BEGIN Dataset excerpts
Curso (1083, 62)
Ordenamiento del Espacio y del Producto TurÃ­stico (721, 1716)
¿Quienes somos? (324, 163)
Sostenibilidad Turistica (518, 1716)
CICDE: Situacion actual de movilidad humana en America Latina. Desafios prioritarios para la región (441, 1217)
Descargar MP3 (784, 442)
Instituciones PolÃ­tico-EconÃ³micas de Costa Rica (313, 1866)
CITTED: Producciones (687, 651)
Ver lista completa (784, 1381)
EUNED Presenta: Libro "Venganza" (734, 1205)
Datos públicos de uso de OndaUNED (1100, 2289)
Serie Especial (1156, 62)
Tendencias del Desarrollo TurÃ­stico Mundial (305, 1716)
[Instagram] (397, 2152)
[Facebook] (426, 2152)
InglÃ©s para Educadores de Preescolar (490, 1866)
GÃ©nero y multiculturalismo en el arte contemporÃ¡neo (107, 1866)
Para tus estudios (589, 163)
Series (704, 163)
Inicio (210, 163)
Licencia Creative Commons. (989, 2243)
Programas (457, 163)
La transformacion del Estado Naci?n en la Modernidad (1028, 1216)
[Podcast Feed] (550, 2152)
END Dataset excerpts
* **The problem**
Word for word, give back all of the records.

* **Response to this exercise**
Curso (1083, 62)
Ordenamiento del Espacio y del Producto TurÃ­stico (721, 1716)
¿Quienes somos? (324, 163)
Sostenibilidad Turistica (518, 1716)
CICDE: Situacion actual de movilidad humana en America Latina. Desafios prioritarios para la región (441, 1217)
Descargar MP3 (784, 442)
Instituciones PolÃ­tico-EconÃ³micas de Costa Rica (313, 1866)
CITTED: Producciones (687, 651)
Ver lista completa (784, 1381)
EUNED Presenta: Libro "Venganza" (734, 1205)
Datos públicos de uso de OndaUNED (1100, 2289)
Serie Especial (1156, 62)
Tendencias del Desarrollo TurÃ­stico Mundial (305, 1716)
[Instagram] (397, 2152)
[Facebook] (426, 2152)
InglÃ©s para Educadores de Preescolar (490, 1866)
GÃ©nero y multiculturalismo en el arte contemporÃ¡neo (107, 1866)
Para tus estudios (589, 163)
Series (704, 163)
Inicio (210, 163)
Licencia Creative Commons. (989, 2243)
Programas (457, 163)
La transformacion del Estado Naci?n en la Modernidad (1028, 1216)
[Podcast Feed] (550, 2152)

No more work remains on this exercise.